[Work required] In the material below, repeat only the lines from the one that holds "Task: Click the center button of PTZ pad" through the final line, exactly as they stand.

***** Record set

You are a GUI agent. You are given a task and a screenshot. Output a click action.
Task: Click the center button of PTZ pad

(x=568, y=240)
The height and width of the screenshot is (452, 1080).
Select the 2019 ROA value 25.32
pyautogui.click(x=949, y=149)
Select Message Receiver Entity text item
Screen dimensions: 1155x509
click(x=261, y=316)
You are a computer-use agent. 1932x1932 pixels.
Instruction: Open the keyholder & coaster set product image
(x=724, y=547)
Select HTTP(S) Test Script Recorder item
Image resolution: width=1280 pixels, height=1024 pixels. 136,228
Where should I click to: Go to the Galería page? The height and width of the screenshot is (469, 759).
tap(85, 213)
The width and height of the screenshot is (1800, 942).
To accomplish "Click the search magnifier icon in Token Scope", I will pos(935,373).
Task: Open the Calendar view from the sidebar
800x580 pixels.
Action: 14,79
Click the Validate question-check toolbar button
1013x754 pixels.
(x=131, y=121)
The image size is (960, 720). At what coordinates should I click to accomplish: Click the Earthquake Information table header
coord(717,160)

**********

[Exercise solution]
Task: Click the center button of PTZ pad

(x=568, y=240)
The height and width of the screenshot is (452, 1080).
Select the 2019 ROA value 25.32
pyautogui.click(x=949, y=149)
Select Message Receiver Entity text item
Screen dimensions: 1155x509
click(x=261, y=316)
You are a computer-use agent. 1932x1932 pixels.
Instruction: Open the keyholder & coaster set product image
(x=724, y=547)
Select HTTP(S) Test Script Recorder item
Image resolution: width=1280 pixels, height=1024 pixels. 136,228
Where should I click to: Go to the Galería page? The height and width of the screenshot is (469, 759).
tap(85, 213)
The width and height of the screenshot is (1800, 942).
To accomplish "Click the search magnifier icon in Token Scope", I will pos(935,373).
Task: Open the Calendar view from the sidebar
800x580 pixels.
Action: 14,79
Click the Validate question-check toolbar button
1013x754 pixels.
(x=131, y=121)
The image size is (960, 720). At what coordinates should I click to accomplish: Click the Earthquake Information table header
coord(717,160)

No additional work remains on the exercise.